Equatorial Guinea gained independence from Spain in 1968, and was later ruled as a dictatorship by Macias Nguema. He turned Equatorial Guinea into a nationwide labor camp, earning a reputation as one of the worst human rights abusers in Africa. Today, the nation functions as a republic, though opposition parties have little power. While oil production provides the nations wealth, subsistence farming has become a vital to the economic survival of the non-elite population due to the high amount of government corruption. This corruption and mismanagement are so pervasive they have led the International Monetary Fund and World Bank to withdraw all relief funds. The nation must independently stabilize and become united, peaceful, and just.

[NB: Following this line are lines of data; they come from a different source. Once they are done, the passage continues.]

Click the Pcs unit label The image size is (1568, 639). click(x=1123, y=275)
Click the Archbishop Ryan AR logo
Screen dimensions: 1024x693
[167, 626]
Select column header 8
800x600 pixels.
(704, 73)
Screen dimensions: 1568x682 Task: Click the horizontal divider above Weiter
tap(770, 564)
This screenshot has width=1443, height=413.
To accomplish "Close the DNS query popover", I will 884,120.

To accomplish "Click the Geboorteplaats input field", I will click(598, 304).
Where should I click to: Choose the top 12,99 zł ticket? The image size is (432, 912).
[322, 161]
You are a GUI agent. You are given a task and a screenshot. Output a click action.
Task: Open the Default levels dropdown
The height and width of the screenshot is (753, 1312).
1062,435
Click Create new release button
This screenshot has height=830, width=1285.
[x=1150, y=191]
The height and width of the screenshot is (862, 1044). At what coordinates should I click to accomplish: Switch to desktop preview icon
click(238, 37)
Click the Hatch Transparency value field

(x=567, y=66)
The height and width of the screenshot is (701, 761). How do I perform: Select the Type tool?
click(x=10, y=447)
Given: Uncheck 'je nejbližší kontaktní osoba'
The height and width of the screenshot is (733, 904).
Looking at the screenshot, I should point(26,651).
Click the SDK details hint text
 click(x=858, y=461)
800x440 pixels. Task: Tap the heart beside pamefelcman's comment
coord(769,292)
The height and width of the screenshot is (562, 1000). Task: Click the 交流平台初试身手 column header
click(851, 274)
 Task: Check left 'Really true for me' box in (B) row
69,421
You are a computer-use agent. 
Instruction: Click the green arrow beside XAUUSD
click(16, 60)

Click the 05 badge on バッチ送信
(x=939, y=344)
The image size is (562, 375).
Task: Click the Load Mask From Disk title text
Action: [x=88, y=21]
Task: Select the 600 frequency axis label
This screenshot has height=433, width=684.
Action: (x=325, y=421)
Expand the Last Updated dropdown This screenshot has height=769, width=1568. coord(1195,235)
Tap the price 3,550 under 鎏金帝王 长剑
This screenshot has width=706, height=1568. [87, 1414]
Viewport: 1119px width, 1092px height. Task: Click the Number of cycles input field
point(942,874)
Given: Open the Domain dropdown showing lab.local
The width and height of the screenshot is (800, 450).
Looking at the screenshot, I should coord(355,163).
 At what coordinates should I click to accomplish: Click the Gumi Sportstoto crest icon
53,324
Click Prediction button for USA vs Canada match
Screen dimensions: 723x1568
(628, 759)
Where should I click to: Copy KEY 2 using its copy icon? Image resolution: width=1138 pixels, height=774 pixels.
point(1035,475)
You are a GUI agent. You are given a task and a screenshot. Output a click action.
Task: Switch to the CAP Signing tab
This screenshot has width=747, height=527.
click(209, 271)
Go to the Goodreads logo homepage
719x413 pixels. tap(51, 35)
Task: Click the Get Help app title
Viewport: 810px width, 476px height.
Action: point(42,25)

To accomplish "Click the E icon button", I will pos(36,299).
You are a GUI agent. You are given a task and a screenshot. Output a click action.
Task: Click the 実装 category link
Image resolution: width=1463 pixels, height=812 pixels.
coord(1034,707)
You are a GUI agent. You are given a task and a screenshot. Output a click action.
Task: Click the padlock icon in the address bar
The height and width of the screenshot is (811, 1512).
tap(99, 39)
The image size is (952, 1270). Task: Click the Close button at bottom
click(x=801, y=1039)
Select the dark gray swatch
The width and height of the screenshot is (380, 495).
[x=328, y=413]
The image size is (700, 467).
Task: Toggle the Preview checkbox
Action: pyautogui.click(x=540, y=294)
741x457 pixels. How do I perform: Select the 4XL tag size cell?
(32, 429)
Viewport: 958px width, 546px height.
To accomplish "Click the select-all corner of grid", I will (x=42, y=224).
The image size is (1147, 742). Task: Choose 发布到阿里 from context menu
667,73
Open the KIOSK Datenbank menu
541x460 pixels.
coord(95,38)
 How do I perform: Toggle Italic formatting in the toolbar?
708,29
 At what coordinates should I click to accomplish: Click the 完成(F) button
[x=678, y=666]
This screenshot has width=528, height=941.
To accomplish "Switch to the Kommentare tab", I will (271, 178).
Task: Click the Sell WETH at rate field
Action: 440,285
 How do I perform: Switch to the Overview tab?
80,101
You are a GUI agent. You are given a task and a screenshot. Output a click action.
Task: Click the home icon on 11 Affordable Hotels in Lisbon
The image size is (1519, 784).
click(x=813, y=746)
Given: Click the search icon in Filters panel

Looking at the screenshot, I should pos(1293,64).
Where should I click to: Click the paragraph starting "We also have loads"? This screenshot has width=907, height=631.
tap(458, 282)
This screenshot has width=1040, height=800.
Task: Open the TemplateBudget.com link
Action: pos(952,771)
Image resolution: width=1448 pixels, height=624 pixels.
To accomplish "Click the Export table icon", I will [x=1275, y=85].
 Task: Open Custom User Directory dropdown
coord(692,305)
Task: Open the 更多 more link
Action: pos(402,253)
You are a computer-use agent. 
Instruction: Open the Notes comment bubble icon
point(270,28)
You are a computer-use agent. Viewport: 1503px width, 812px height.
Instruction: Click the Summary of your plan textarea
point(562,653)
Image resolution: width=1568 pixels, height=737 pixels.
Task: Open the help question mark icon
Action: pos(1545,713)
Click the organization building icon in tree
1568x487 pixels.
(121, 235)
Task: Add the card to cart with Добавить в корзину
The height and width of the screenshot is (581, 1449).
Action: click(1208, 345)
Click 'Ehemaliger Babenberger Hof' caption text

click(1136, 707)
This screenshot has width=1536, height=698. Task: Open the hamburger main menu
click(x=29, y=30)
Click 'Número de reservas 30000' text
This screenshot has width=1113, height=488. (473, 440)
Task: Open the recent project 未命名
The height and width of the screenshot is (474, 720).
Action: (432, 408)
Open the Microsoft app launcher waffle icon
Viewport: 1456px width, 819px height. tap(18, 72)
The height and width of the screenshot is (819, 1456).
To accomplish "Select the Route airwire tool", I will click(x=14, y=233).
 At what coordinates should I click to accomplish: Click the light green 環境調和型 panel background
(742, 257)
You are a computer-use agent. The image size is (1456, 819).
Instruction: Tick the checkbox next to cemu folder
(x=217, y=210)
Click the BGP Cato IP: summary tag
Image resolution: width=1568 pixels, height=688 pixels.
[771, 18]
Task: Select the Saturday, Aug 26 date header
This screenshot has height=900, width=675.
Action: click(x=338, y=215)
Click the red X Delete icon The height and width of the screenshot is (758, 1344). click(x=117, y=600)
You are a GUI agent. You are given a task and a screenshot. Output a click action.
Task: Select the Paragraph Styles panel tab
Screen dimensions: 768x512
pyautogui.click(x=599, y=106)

The vast majority of the population consider themselves Roman Catholic. In fact, Equatorial Guinea has the highest population of Catholics in Africa, although many pagan practices still occur, such as animism. This syncretism results in a diluted form of Christianity and a tainted Gospel message. There has been an increased number of missionaries in the region, specifically from West and Central Africa. The government has shown acceptance of the Gospel message, and the Church has a respected reputation.